Assim, pode-se, por exemplo, acompanhar a reação do holandês Jacob Rogeveen, o primeiro europeu a chegar à ilha, diante das "gigantescas estátuas enegrecidas": "Sobre o tipo de culto feito por essas pessoas, não pudemos adquirir nenhum conhecimento detalhado, devido ao pouco tempo que ficamos entre eles; apenas pudemos perceber fogueiras acesas diante de estátuas notavelmente altas construídas por eles...".
Na parte final da obra, Dos Passos trata principalmente de lendas e da ainda não decifrada escrita -o rongo-rongo- encontrada em tábuas na ilha.
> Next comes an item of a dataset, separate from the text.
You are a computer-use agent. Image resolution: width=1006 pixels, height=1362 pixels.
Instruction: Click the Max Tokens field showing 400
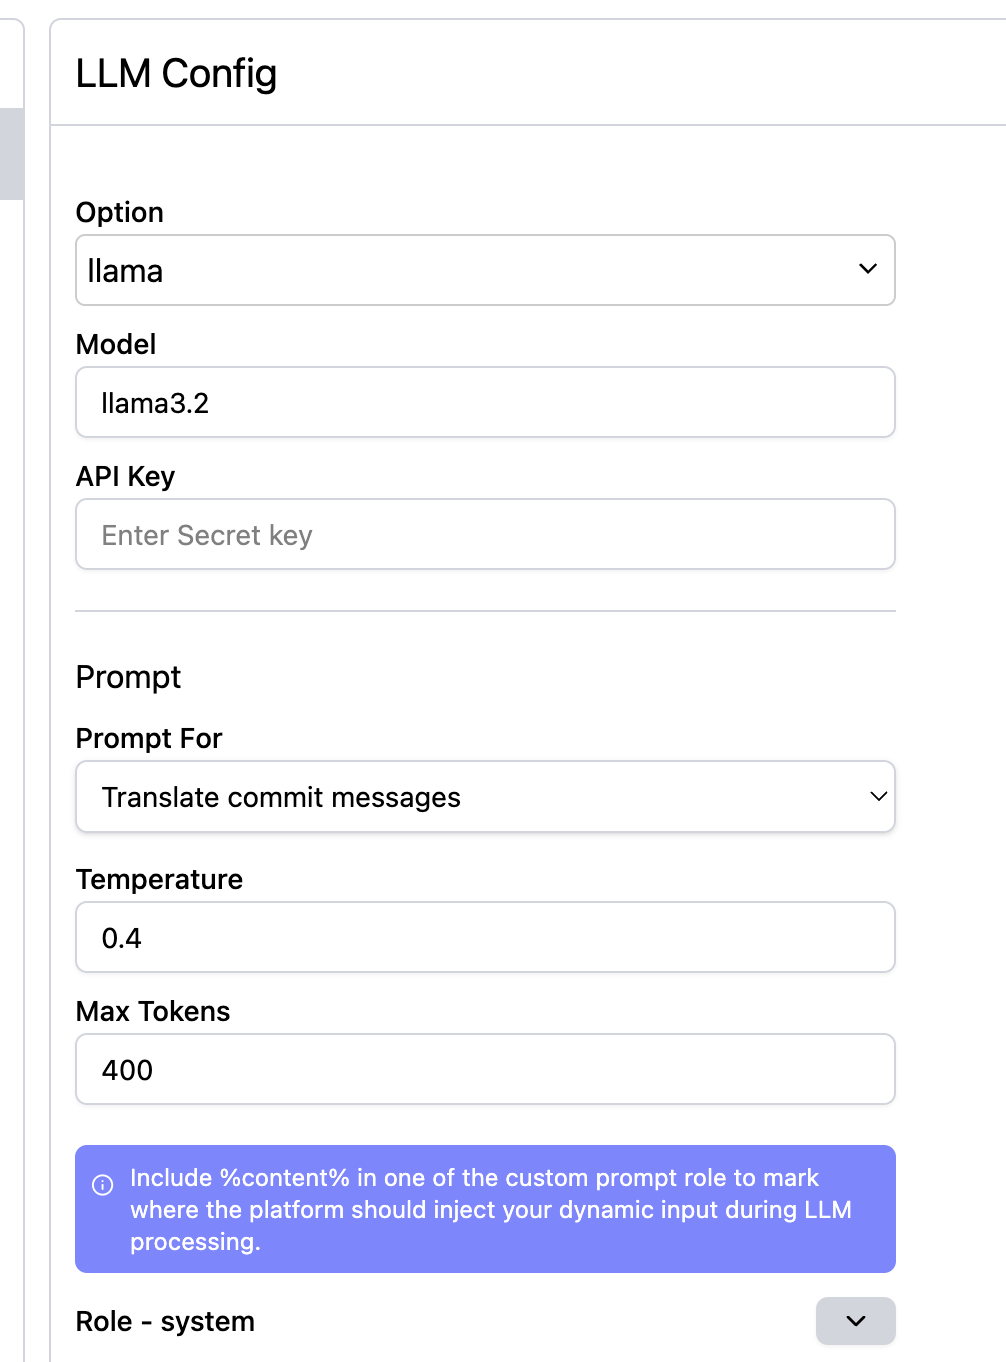(485, 1069)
Fala, também, de sua própria estada no local e da hospitalidade com que foi recebido. Ele não descobre, de fato, nenhum dos enigmas, mas encerra o texto com uma certeza: "Seja lá o que foram os pascoenses, eles não foram selvagens ignorantes".
Apesar de muito interessante para qualquer um que queira obter informações, "Ilha de Enigmas" não cumpre uma função fundamental. Pode parecer paradoxal, mas é a ficção que assegura um lugar no imaginário das pessoas. A ilha de Páscoa não é "apenas" os moai e seus mistérios, por isso, ainda está à espera de um grande romance.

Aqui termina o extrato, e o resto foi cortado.